DLP Insights


Categories: DLP Insights, Legislation

26 May 2010
Here are some of the main labour law amendments of the so called "Work related act" (presented by the chairman Maurizio Castro, PDL party) that may be examined by the Labour Commission of the Senate:
     as per the compulsoriness of the arbitration, an employee of the private sector will be able to decide, before signing the employment contract, to apply to the arbitration clause with reference to every dispute that could arise during the employment relationship.
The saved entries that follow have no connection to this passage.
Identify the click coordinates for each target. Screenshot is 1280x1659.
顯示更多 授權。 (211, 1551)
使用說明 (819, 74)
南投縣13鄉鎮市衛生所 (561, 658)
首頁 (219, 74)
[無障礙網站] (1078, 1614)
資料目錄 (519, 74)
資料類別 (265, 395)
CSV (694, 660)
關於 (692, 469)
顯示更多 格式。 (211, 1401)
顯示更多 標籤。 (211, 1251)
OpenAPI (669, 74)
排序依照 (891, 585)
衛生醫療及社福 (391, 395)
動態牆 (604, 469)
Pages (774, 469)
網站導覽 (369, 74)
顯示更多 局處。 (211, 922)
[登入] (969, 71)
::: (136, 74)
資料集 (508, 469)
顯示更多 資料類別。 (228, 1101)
Such clauses may be certificated by the so called “Authentication Commissions”. Considering that, the amendment approved by the Chamber of Deputies which, on the contrary, allows to employees to settle on, for every dispute, to apply to the arbitrator or to the judge would be made useless;
     as legal terms of challenge, the dismissal may be challenged by the employee within 270 days (instead of 180) starting from the deposit of the claim at the office of the court’s clerk or from the communication of the required attempt of settle or arbitration;
     in case of oral dismissal, the aforesaid dismissal may be challenged by the employee within 90 days (instead of 60). If the employer did not justify the measure, the legal term to impugn starts by the date which the dismissal causes had to be communicated within;
    as per the so called “amnesty” regarding the ongoing and coordinated collaborations, the employee may have offered to the employer the drawing up of a subordinate employment contract, also with a fixed term, within the 30th September 2008, and, afterwards the approval of the Labour attachment, may offer to the collaborator an open-ended employment contract “with equivalent duties to those one assessed”, as mentioned in the aforesaid law.